Friday, May 8, 2009

Higher Order Thinking Skills and Blogging

Blogging is an easy way to begin preparing elementary students for the new literacies of the Internet. (2009, Zawilinski)

In a recent article titled HOT Blogging: A Framework for Blogging to Promote Higher Order Thinking in the Reading Teacher, Lisa Zawilinski identifies four common types of blogs currently found in elementary classrooms: classroom news blogs, mirror blogs, showcase blogs and literature response blogs.

The internet is this generation's defining technology for literacy (Coiro & Dobler, 2007; Leu, Kinzer, Coiro, & Cammack, 2004; Leu et. al., 2007). It is home to a continuously emerging set of new technologies for literacy such as search engines, e-mail, blogs, wikis, instant messenger, social networking tools, and many others yet to emerge. Each requires new skills and strategies. Schools need to prepare students for these new literacies by integrating them into the curriculum, and blogs are an easy way to begin. (Zawilinski, 2009)

I recently started a literature response blog with one of my reading groups called We Blog Books. We use the blog to focus our discussions on the Higher Order Thinking strategies we've learned this year: monitoring for meaning, using 'fix-up strategies', visualizing, determining importance and questioning.

Students log on daily to respond to a prompt or discussion question and read what their classmates have written. Engagement is high and, like an anchor chart, the blog makes our thinking visible so that we can refer to it throughout our book discussions.

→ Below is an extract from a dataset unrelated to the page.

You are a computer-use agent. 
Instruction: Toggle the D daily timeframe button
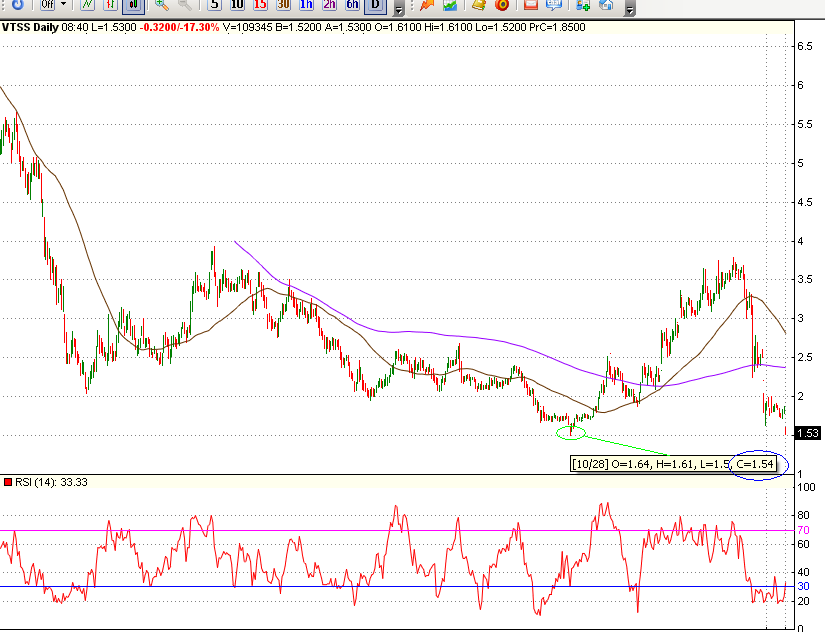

As a result of this experience, I've discovered that to be successful, teaching students how to write blog comments requires the same modeling and guided practice that other reading responses require. I've also learned that effective blog prompts need specific criteria to scaffold student responses. Finally, I've learned that giving students permission to share their own thinking, questions and observations is a powerful motivator and an effective way to 'gradually release responsibility' for thinking to students.